The list.copy method returns a shallow copy of the object on which the method was called.

The next step is to call the list.remove() method on the copy.

The list.remove() method removes the first item from the list whose value is equal to the passed in argument.

The remove() method mutates the list the method was called on and returns None.

We called the remove() method on the copy, so the original list remains unchanged.

This approach is more efficient than using a list comprehension if you only need to remove a single item from a list without mutating it.

The list.remove() method raises a ValueError if there is no such item.

You can use a try/except statement if you need to handle the scenario where the provided value is not in the list.

main.py
my_list = ['one', 'two', 'three', 'four'] list_copy = my_list.copy() try: list_copy.remove('fifty') except ValueError: pass print(list_copy) # 👉️ ['one', 'two', 'three', 'four'] print(my_list) # 👉️ ['one', 'two', 'three', 'four']

The supplied value is not present in the list, so the except block runs.
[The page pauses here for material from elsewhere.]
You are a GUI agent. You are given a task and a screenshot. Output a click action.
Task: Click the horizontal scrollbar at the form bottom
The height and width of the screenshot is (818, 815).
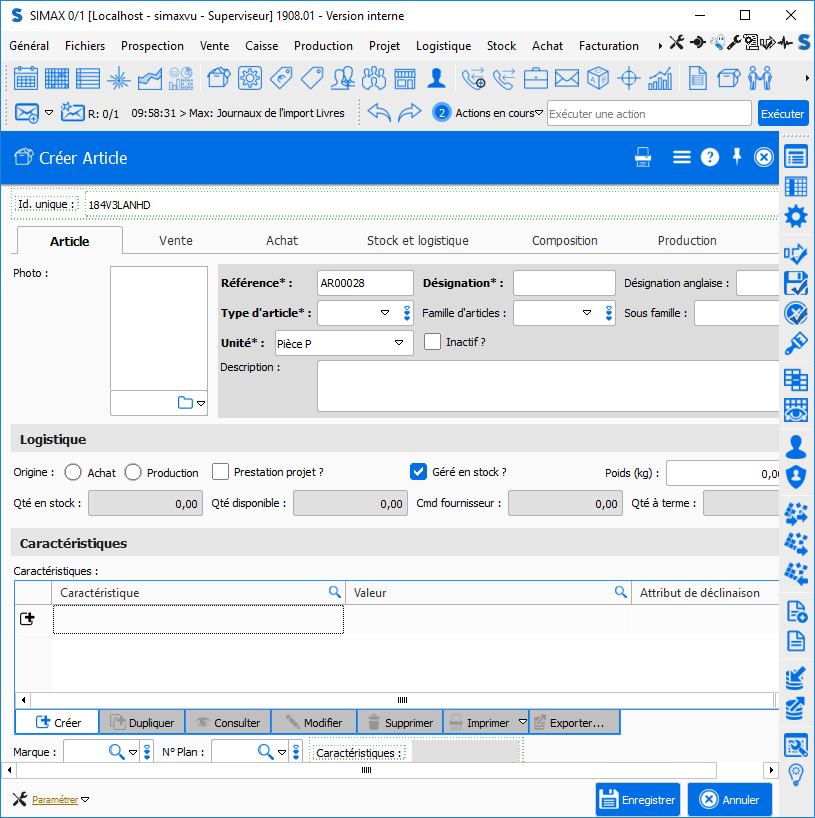coord(367,770)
Alternatively, you can use list slicing.

To remove an element from a list without mutation:

  1. Use list slicing to get a slice of the list up to the index of the element to be removed.
  2. Use list slicing to get a slice of the list after the element.
  3. Use the addition (+) operator to combine the two list slices.
main.py
my_list = ['one', 'two', 'three', 'four'] index = my_list.index('three') print(index) # 👉️ 2 new_list = my_list[:index] + my_list[index + 1:] print(new_list) # 👉 ['one', 'two', 'four'] print(my_list) # 👉️ ['one', 'two', 'three', 'four']

We used list slicing to remove an element from a list without changing the list.

The syntax for list slicing is my_list[start:stop:step] where the start index is inclusive and the stop index is exclusive (up to, but not including).

The slice my_list[:index] starts at the beginning of the list and goes up to, but not including the index of the value to be removed.

The slice my_list[index + 1:] starts at the index after the index of the value to be removed and goes to the end of the list.

Notice that we added 1 to the index of the value, because the start index is inclusive and we want to exclude the value from the new list.

The last step is to use the addition (+) operator to combine the two list slices.